Rodents shift their nose from side to side when they actively explore and lateralize odors in the space. This motor action is driven by a pair of muscles, the deflector nasi. We studied the premotor control of this motion. We used replication-competent rabies virus to transsynaptically label inputs to the deflector nasi muscle and find putative premotor labeling throughout the parvocellular, intermediate, and gigantocellular reticular formations, as well as the trigeminal nuclei, pontine reticular formation, midbrain reticular formation, red nucleus, and superior colliculus. Two areas with extensive labeling were analyzed for their impact on nose movement.

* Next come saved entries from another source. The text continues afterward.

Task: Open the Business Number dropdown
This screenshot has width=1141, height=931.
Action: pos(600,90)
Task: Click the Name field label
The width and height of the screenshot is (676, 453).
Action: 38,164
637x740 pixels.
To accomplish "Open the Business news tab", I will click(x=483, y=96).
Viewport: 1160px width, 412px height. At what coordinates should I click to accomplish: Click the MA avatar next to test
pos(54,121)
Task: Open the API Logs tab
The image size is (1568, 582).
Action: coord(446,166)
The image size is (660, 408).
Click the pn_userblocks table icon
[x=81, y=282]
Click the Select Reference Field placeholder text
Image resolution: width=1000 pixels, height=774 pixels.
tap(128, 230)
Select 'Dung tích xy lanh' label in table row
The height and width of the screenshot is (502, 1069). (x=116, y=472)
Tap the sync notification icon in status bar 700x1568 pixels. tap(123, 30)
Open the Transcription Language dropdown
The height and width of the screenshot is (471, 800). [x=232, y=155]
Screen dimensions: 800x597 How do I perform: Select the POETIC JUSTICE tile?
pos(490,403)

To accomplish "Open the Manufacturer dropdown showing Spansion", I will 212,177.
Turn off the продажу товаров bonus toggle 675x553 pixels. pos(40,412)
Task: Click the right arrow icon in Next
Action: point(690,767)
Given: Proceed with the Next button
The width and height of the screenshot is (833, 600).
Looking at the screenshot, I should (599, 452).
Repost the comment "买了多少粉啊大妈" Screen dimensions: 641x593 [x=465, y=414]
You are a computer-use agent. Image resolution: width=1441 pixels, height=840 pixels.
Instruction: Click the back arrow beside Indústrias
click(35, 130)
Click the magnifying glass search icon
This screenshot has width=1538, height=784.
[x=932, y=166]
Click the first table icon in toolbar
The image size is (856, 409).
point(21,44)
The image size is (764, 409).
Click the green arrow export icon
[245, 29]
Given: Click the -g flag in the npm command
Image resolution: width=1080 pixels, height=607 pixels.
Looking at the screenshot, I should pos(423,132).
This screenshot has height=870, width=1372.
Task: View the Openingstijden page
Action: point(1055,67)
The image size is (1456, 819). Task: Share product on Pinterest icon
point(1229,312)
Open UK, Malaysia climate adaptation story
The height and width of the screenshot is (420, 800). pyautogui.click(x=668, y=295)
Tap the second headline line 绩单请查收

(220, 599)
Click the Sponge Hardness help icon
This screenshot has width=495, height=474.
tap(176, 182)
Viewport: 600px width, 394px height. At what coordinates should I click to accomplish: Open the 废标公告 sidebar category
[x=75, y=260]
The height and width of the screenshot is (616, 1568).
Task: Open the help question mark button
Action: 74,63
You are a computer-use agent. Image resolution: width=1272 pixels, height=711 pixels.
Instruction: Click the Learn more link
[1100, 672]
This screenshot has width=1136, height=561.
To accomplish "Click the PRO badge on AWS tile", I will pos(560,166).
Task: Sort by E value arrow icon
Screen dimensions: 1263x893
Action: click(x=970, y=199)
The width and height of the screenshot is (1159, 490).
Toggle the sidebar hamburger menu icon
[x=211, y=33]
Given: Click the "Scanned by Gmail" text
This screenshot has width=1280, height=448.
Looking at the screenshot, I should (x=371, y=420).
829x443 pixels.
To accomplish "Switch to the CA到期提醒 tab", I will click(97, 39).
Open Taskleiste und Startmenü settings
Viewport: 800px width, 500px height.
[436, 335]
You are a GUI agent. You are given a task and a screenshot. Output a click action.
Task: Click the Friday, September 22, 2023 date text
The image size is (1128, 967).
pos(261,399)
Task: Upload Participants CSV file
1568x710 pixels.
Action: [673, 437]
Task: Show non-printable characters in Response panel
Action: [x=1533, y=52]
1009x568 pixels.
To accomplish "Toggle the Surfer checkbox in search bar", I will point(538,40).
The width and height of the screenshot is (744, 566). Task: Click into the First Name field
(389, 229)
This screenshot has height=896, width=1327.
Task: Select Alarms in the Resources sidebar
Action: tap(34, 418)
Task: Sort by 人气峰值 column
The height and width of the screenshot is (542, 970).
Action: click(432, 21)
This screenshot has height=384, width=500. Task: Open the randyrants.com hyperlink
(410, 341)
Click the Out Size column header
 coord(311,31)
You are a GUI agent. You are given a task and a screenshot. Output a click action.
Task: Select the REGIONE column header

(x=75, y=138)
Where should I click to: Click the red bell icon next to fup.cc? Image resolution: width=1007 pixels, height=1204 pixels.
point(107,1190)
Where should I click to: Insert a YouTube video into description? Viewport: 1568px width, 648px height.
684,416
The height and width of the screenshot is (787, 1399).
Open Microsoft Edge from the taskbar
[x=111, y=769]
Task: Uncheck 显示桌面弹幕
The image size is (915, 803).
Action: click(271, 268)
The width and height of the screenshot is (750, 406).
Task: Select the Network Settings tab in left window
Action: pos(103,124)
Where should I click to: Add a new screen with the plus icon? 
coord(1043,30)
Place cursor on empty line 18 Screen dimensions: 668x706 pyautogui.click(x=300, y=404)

One area is in the reticular formation caudal to the facial motor nucleus and is denoted the nose retrofacial area. The second is in the caudal part of the intermediate reticular region near the oscillator for whisking (the nose IRt). Functionally, we find that optogenetic activation of glutamatergic cells in both areas drives deflection of the nose. Ablation of cells in the nose retrofacial area, but not the nose IRt, impairs movement of the nose in response to the presentation of odorants but otherwise leaves movement unaffected. These data suggest that the nose retrofacial area is a conduit for a sensory-driven orofacial motor action. Furthermore, we find labeling of neurons that are immediately upstream of premotor neurons in the preBötzinger complex that presumably synchronizes a small, rhythmic component of nose motion to breathing. NEW & NOTEWORTHY We identify two previously undescribed premotor areas in the medulla that control deflection of the nose. This includes a pathway for directed motion of the nose in response to an odorant.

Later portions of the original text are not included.